1960年代における米ソを中心とした宇宙活動の多くは、月や金星、火星等の惑星への探査(ルナ衛星、サーベイヤー衛星等)、有人衛星による月の探査(アポロ衛星等)にみられるように、宇宙科学技術の発展に重点を置いたものが多かったのである。しかしながら、1960年代中頃から急速に実用化の方向に動いたのは、宇宙通信や、リモートセンシングの技術開発である。特に米国は、いち早く1960年にはエコー衛星1号の打ち上げで初の受動型通信衛星に成功、62年にはテルスター衛星1号の打ち上げに成功し、これが初の能動型通信衛星となった。周期軌道上の通信衛星から静止軌道上(赤道上空約36,000km)の通信衛星は、米国の打ち上げた1964年のシンコム3号により24時間の利用が可能になったのである。静止軌道上に通信衛星を打ち上げる技術の開発は、これ以降の世界の情報通信を革命的に変えることになった。1964年の世界商業通信衛星組織(インテルサット)暫定協定の成立による衛星通信の実用化(商業的利用)への道が開かれた。
ソ連は、1965年にモルニア衛星の打ち上げに成功し、これが初の通信衛星になった。ソ連の主導で東欧諸国を中心としてインテルサットに対抗して1972年にインタースプートニクが設立された。しかし、静止衛星の実用化は1974年以降になってからである。

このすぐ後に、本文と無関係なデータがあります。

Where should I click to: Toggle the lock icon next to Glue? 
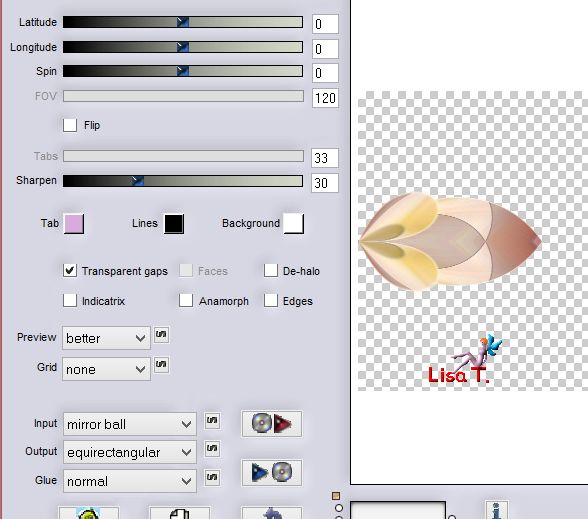point(212,477)
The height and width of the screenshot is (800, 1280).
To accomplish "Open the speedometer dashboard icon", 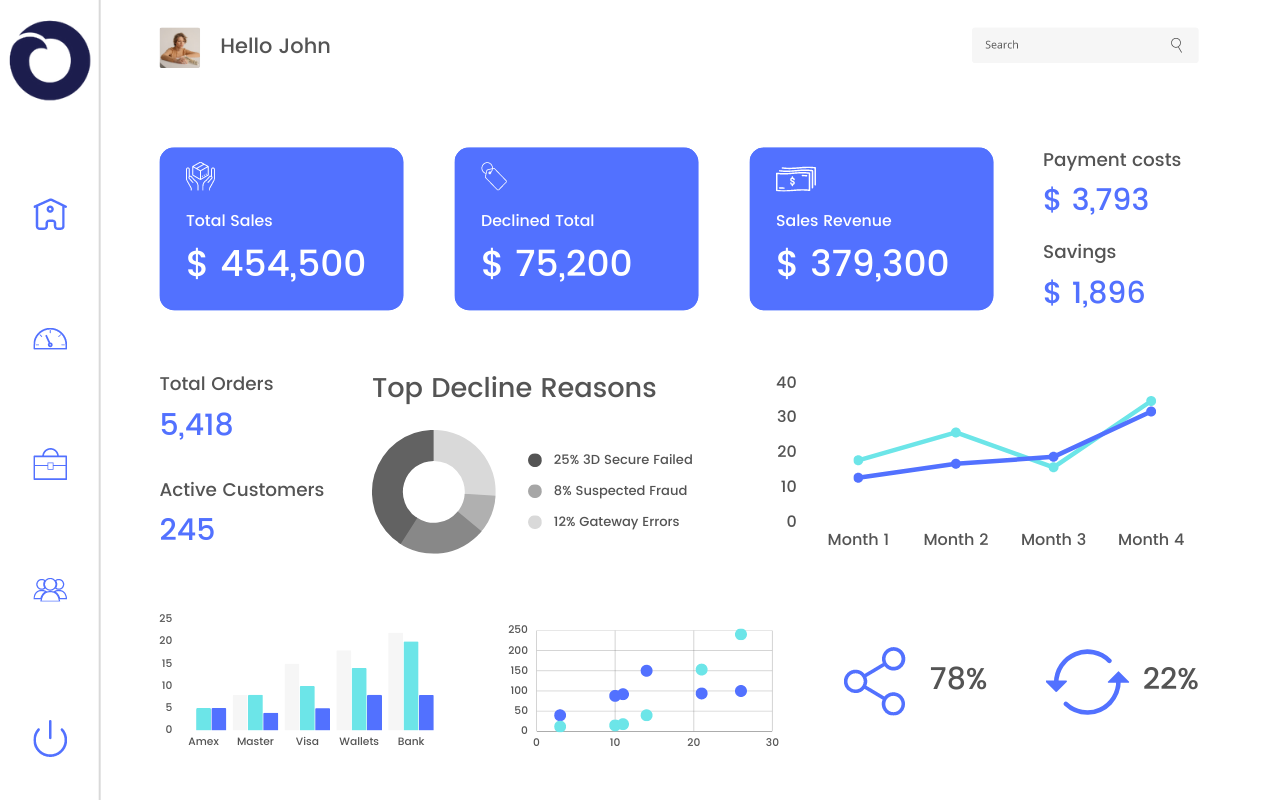I will coord(50,339).
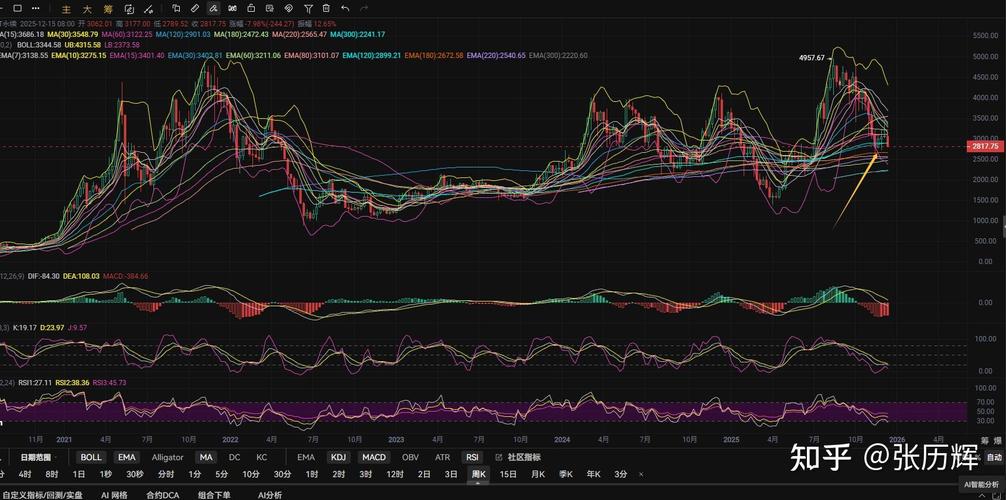This screenshot has height=500, width=1006.
Task: Click the undo arrow in top toolbar
Action: pyautogui.click(x=345, y=8)
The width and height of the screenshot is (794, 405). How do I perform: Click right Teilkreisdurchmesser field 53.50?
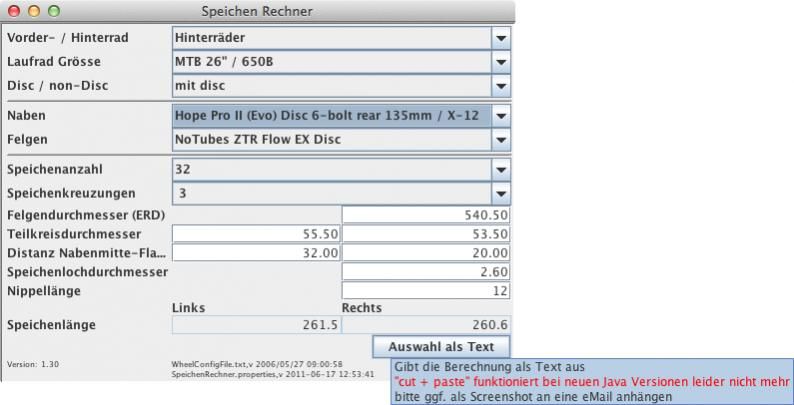[x=426, y=234]
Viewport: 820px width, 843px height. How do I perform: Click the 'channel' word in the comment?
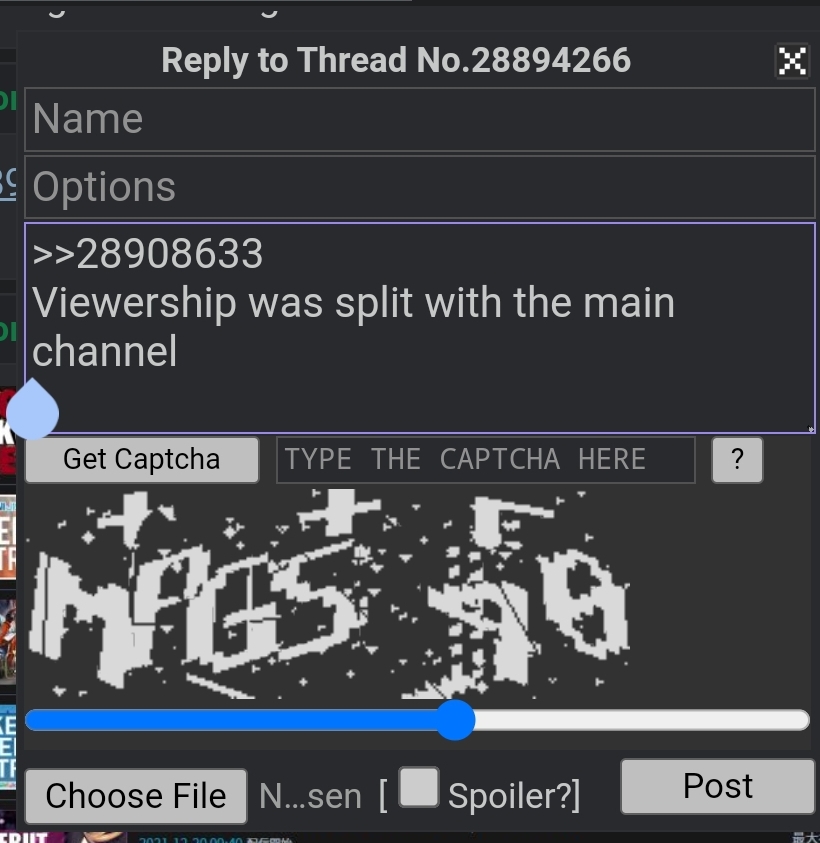[x=105, y=351]
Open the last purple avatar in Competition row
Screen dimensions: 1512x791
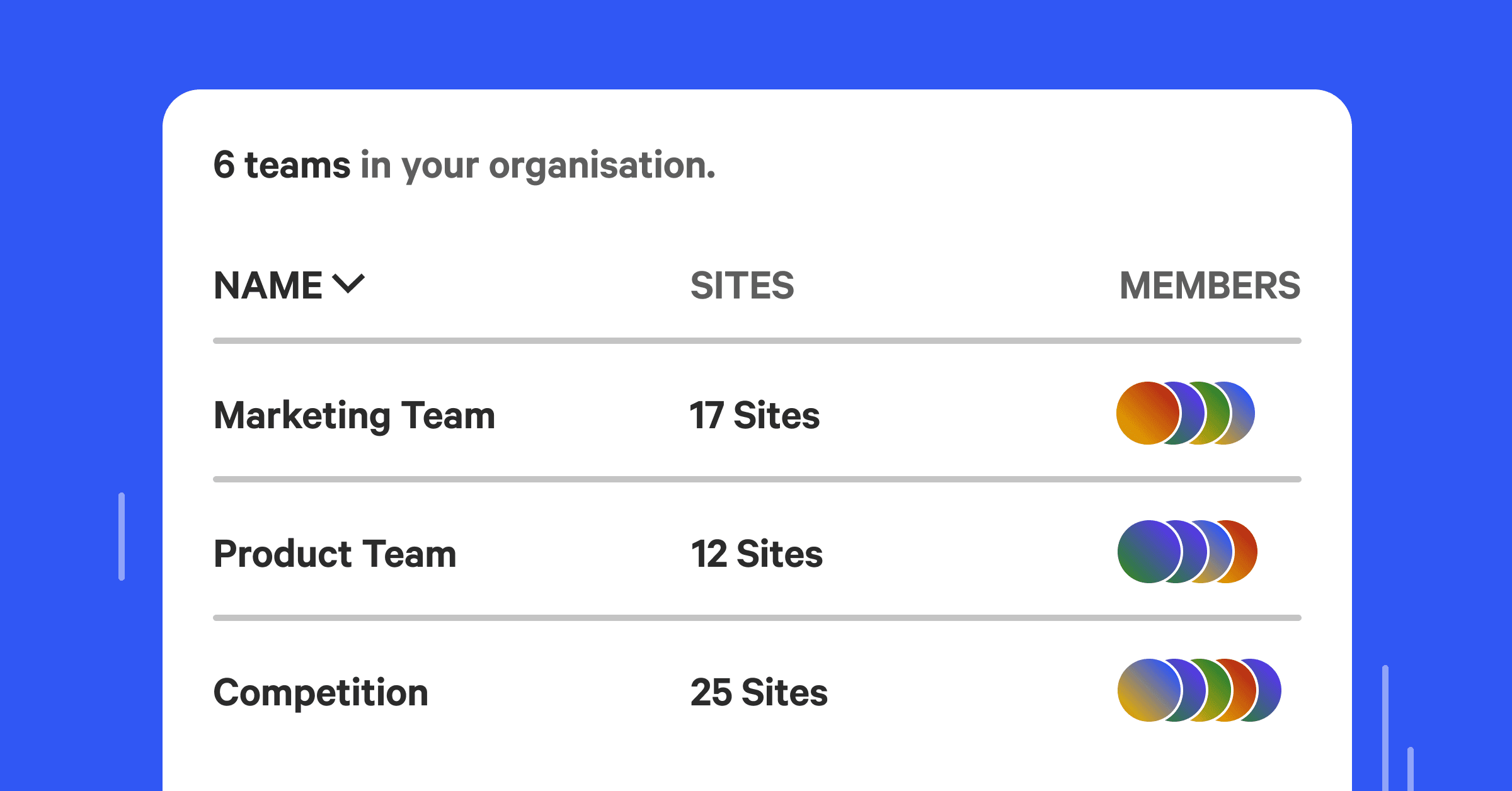1269,690
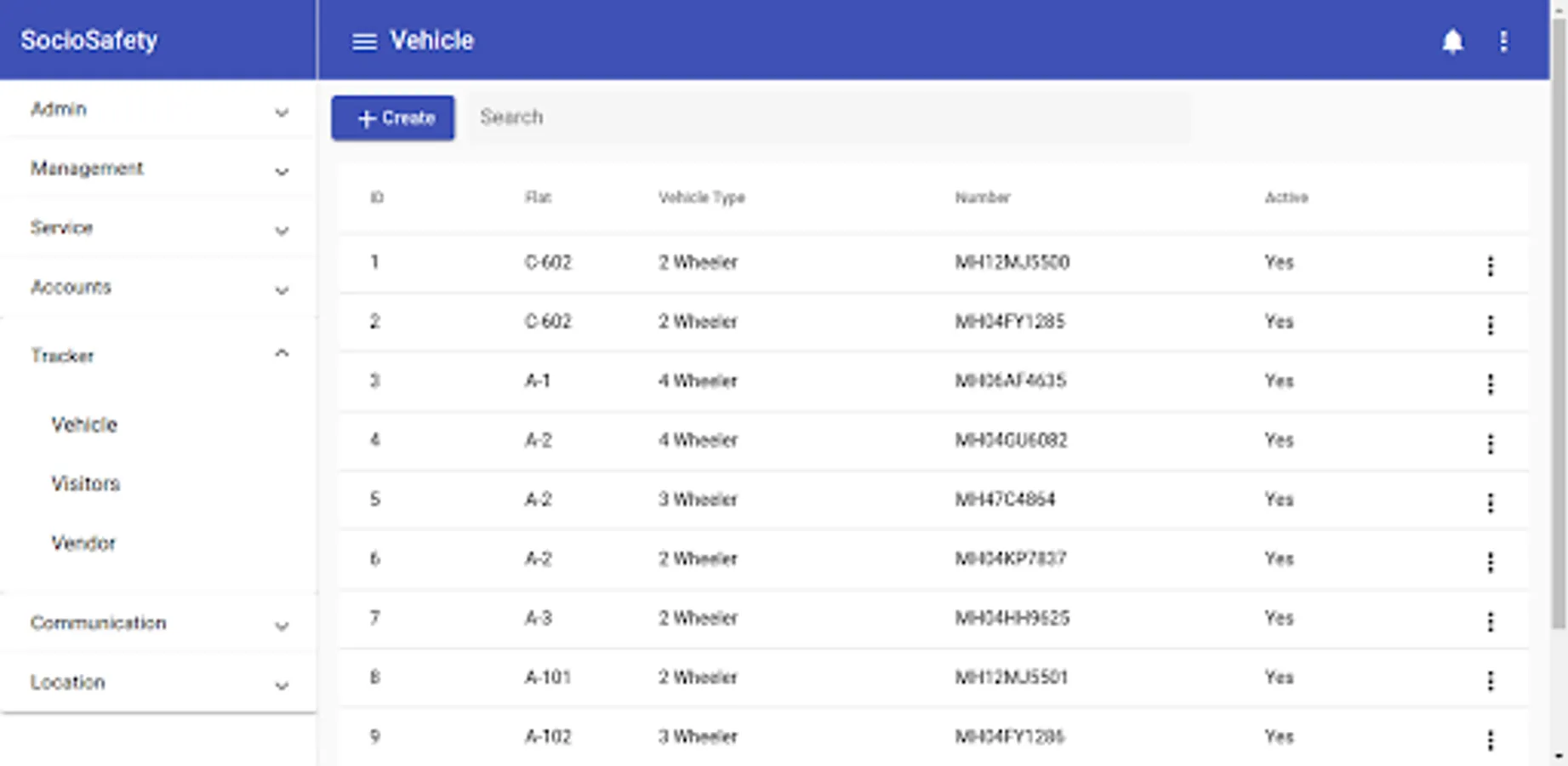Focus the Search input field
The width and height of the screenshot is (1568, 766).
pyautogui.click(x=830, y=117)
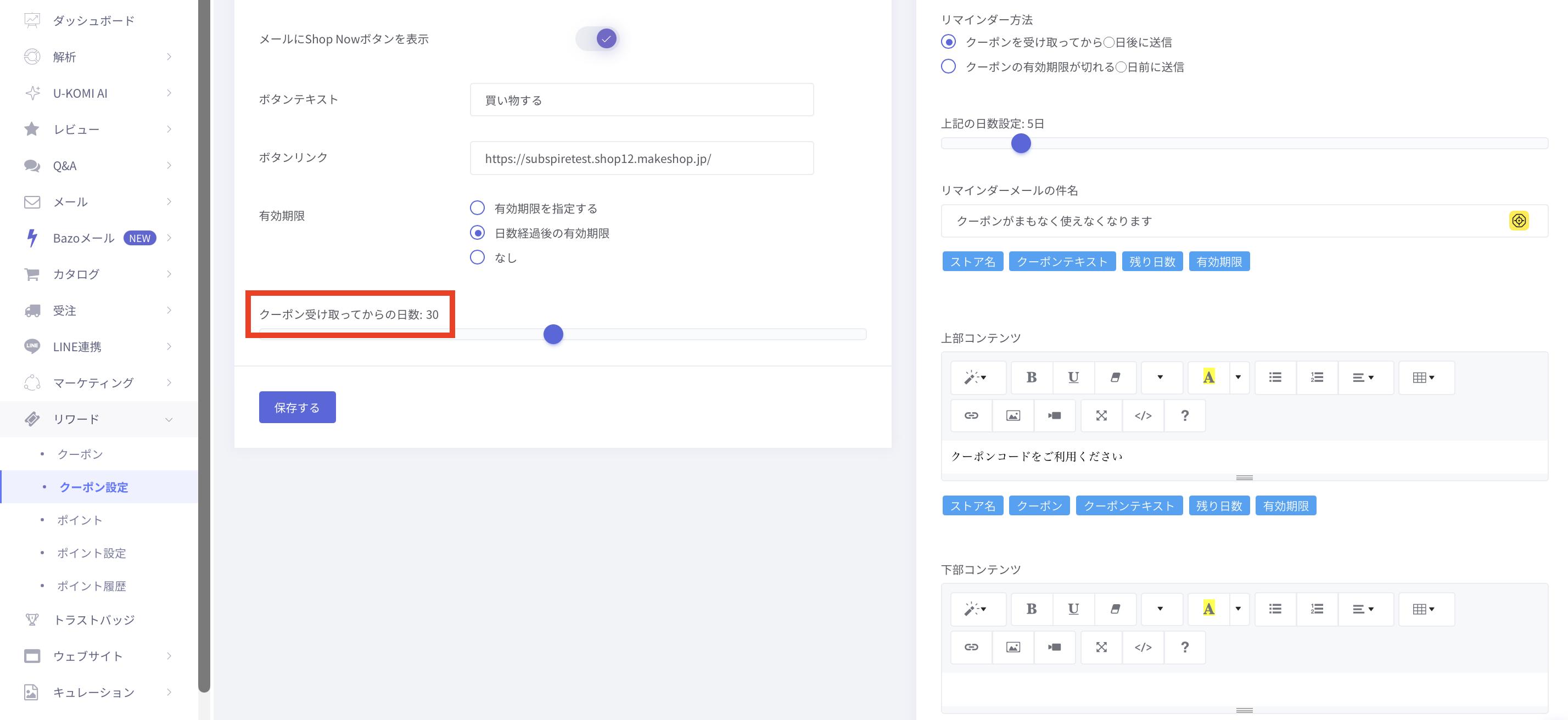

1970年代は、先にみたように宇宙通信の技術開発により、米ソは勿論、フランス、カナダ、西ドイツ、日本、インドネシア、中東及び北アフリカのアラブ諸国、西ヨーロッパ諸国の通信衛星の利用が行われるようになり、国際的にも多くの国が提供される衛星通信サービスを利用できるようになったのである。この時期に設立された衛星通信組織は先のインテルサット(暫定協定から1973年恒久化協定の発効)、インタースプートニクのほか、主に海上移動の船舶に対する衛星通信サービスを提供する「国際海事衛星機構(インマルサット)に関する条約」が1979年に発効している。また、アラブ連盟加盟21カ国により1976年に設立されたアラブ衛星通信機構がある。1976年インドネシアが打ち上げた国内通信衛星パラパ1号は、後には東南アジア諸国連合(アセアン)の加盟国の国内通信用にも利用された。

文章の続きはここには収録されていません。